Représentation annuelle du cours de théâtre des secondaires
- 27 mai 2015
- Publié par : Mathieu Lecacheur
- Catégorie : Établissement
“Le vent dans les branches de Sassafras” de R. de Obaldia, mise en scène Pierre Turlur.
Samedi soir Saya, Lou, Yukimi, Kisa, Mio, Megumi, Maya, Ulysse, Maris-Line, Nora, Maya, Jean-Baptiste et Balthazar nous ont régalés avec leur pièce de théâtre ! C’était exceptionnel ! BRAVO !
Accueillis par Monsieur le Consul et l’Institut français, les élèves de secondaire ont joué leur pièce de théâtre devant un public conquis de parents, enseignants et amis. Plus de 80 personnes étaient présentes.
La pièce de R. de Obaldia écrite en 1965 prend le contre-pied du Hollywood d’après-guerre qui dans ses westerns glorifie les aventureux cow-boys et méprise les Indiens barbares.
Dans “Du vent dans les branches de Sassafras”, le Nouveau Monde rêvé n’est qu’une “vieille bicoque, rafistolée de toutes parts” où abonde whisky et femmes – forcément – de mauvaise vie. Les Indiens emplumés s’expriment avec une grammaire douteuse et les cow-boys sont des êtres vulgaires à la gâchette facile.

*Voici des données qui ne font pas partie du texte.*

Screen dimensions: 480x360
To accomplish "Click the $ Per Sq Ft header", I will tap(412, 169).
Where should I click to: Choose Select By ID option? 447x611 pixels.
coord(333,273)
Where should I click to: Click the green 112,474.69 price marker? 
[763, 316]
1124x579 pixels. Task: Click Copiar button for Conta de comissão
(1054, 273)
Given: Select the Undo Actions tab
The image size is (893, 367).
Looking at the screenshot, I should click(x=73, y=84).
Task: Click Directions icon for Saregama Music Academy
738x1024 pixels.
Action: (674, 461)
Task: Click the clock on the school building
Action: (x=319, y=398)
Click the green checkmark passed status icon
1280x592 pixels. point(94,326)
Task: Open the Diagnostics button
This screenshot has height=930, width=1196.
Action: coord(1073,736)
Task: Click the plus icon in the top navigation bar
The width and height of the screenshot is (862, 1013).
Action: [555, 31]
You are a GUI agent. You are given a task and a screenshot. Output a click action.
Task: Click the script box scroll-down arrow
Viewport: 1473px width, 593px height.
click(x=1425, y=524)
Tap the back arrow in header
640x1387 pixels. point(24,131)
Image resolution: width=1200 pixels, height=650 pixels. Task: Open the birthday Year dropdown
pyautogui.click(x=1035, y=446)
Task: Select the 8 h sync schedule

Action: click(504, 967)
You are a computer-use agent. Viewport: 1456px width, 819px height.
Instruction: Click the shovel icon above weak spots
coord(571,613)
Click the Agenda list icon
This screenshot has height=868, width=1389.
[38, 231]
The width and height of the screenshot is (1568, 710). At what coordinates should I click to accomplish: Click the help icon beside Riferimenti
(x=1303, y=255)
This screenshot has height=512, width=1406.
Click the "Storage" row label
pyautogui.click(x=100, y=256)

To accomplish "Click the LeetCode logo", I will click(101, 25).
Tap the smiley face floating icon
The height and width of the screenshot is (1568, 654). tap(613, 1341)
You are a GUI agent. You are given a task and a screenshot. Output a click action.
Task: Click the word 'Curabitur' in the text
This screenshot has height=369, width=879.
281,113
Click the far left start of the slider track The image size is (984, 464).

Tout cela est la caricature – à peine exagérée ? – d’un Ouest sauvage exalté par tout un pays, miroir d’un camp en ces temps de Guerre Froide.
L’humour est là depuis les flatulences jusqu’aux clichés poussés à l’extrême car R. de Obaldia se moque, se moque de tous et de tout.
Pierre Turlur, le metteur en scène, professeur de français et de philosophie au LFK, a choisit la pièce pour allier pratique de la langue et expression corporelle. C’est en expérimentant la langue française, en l’utilisant en situation qu’on s’approprie peu à peu tout le cadre formel, toute la théorie vue en classe. Le jeu de théâtre est un moyen pour les élèves de faire vivre la langue lue pour les sortir d’une connaissance scolaire parfois trop abstraite. L’humour du texte de R. de Obaldia prend alors le contrepied du sérieux nécessaire à l’étude pour leur faire découvrir, autrement le Français.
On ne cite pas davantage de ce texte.